Building a pond in a stream is a bad idea here. In other areas of the nation, it may be a great idea. In upstate NY, we have had two 100-year floods IN THE LAST FIVE YEARS! What does this mean? Plan for the worst. Here, we expect periodic flooding and lots of water, whether from snowmelt or rainfall. We are in an area that receives its fair share of snow. Impounding a stream means getting permits, building an engineered dam, and designing a concrete flood control structure that is erosion resistant (mother nature will win eventually), and capable of handling large amounts of water. This generally means lots of money. "It's against regulations," Ed says. "They wash out and they silt in." All reasons to keep away from the creek unless you have a plan to tackle these issues. But, don't expect Ed to help you. In his opinion and experience, your pond should fill like a bowl. Controlled water should come in, and controlled water will go out. A stream is not easily controllable.

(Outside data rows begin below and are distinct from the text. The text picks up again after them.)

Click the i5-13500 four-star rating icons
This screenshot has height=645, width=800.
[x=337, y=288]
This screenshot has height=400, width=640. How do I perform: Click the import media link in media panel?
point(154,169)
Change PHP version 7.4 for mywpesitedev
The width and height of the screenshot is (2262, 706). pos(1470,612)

Compacting clay is a specific process. The clay should be packed with at least two passes using a heavy tracked machine. Ed was using his 22-ton John Deere 850. "I like to go sideways and then lengthways as I compact." Other contractors prefer a sheepsfoot roller on six-inch lifts of clay for proper compaction. As I watched Ed build my dikes, I realized he wasted little motion with that hulking dozer. He would peel away layers of clay from the pond bottom. Then the dozer blade was raised slightly, depositing 4-6" of clay on the dike. He would then raise the blade all the way and run over the newly deposited material compacting it into the underlying layers, in lifts. "If you don't compact you'll end up with a dike that settles, and uneven ground. People who don't compact their dams are in trouble. Water will find a weak seam and follow it. Dry or moist material is better to compact than sloppy wet material. Didn't you see that wet stuff squishing out from under the dozer?" he asked, as though he were stating the obvious and I should have noticed. "Dry material is better with some moisture." Sometimes Ed brings in his excavator to dig out pockets and veins of gravel. "It's important to build the dam from the inside slope of the bank to the outside, and compact those layers as you work out. Compacting the outside of the dike is important too, or you'll get uneven ground out there, too."

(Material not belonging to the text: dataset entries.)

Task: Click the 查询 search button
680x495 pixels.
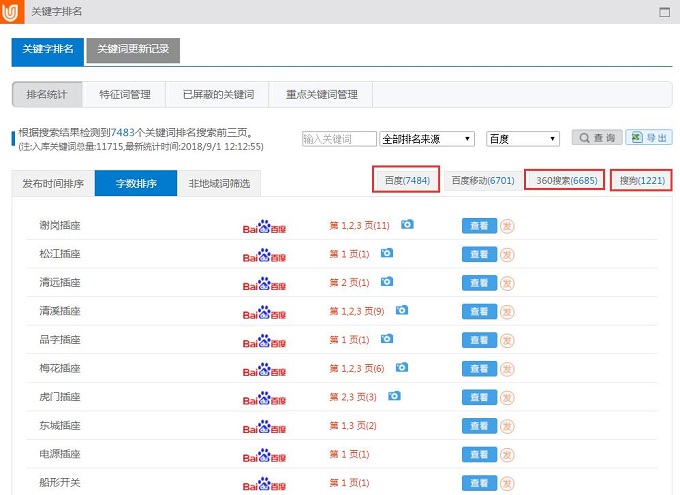Action: (x=597, y=138)
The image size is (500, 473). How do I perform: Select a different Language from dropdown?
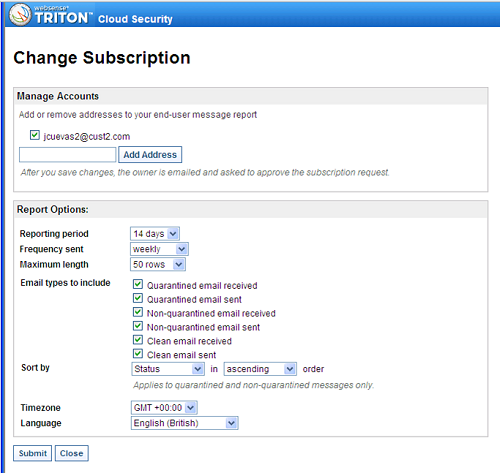(185, 423)
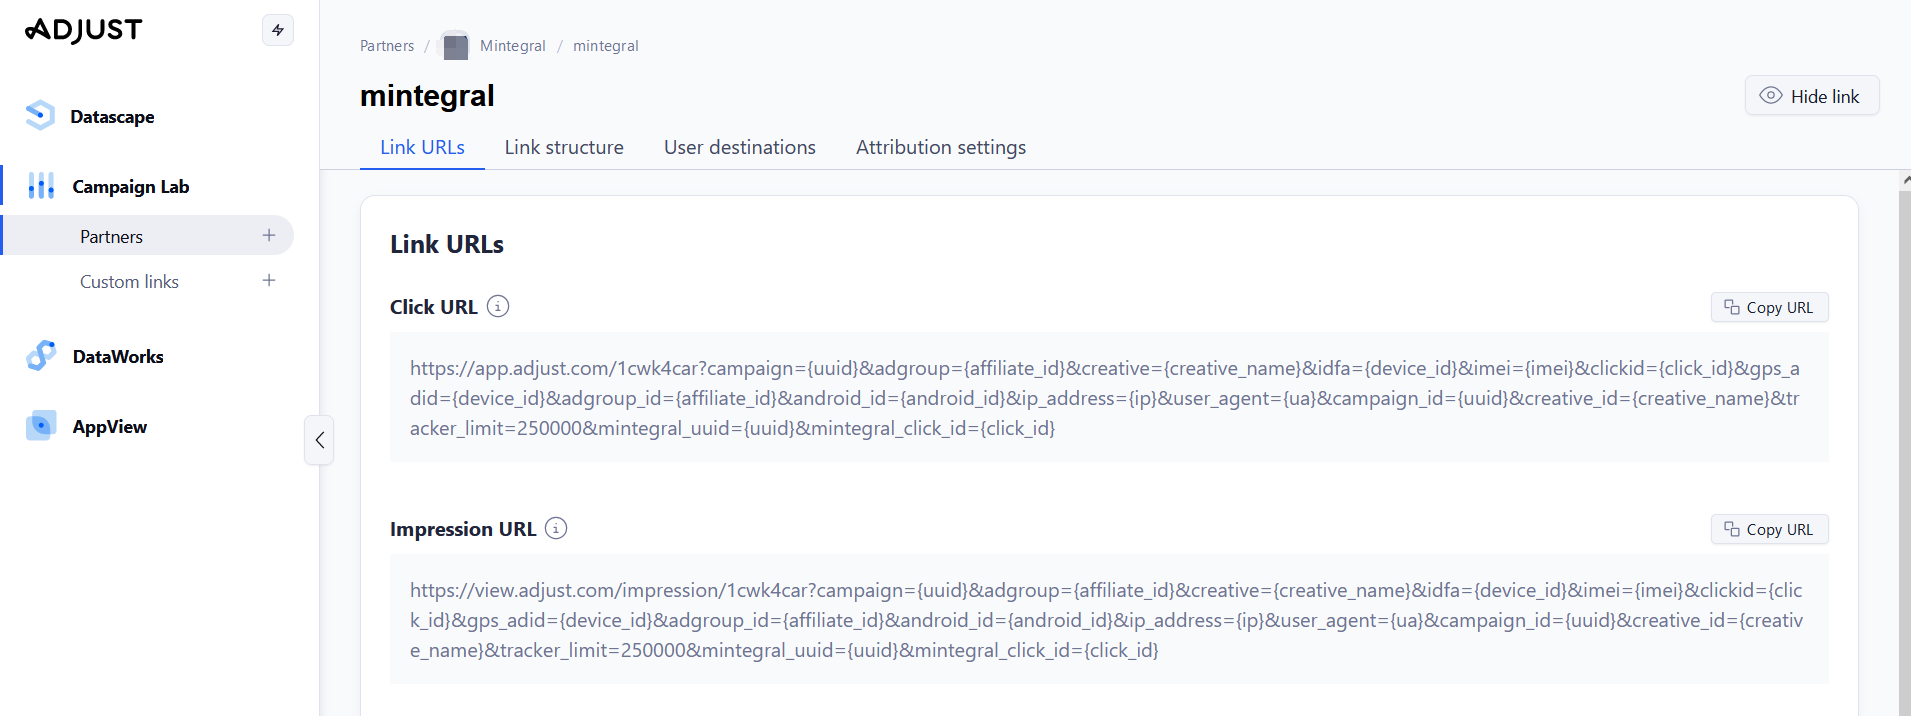
Task: Open AppView from the sidebar
Action: pos(109,427)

My favorite expression from Ed was, "Don't wear out the dirt." He went on, "I know where I am going to push dirt before I do it. If you watch some people drive a dozer, they push dirt here and push dirt there. They don't have a plan. If you notice, rocks roll to the outside of my blade and will windrow. On the next pass I will straddle those wind rows and blend them in." This area of the country is loaded with round rocks ranging in size from gravel to softball size, with an occasional one as big as a basketball—a byproduct of glacial movement thousands of years ago. These are some of the finer points of driving a dozer I never thought about. "Those rocks and gravel will turn into trouble if they are not homogenized." And, "Don't 'slot doze' either." What? Ed shot me a look. "Slot doze. We are not digging a steep sided house foundation hole here, that's slot dozing. We need to dig a pond with blended, homogenized material." Mixing existing material with impervious clay will keep the pond holding water, and cut-off seams of gravel and sand. "Between most layers of clay are fine layers of sand," he said, pointing to pockets of water in what looked to me like a clay pond bottom. "See that? That water in the clay is perking up from the sand." Huh! No kidding, I thought. If water is coming IN, then with water pressure it can also go OUT. Hmmm. Mix in that clay!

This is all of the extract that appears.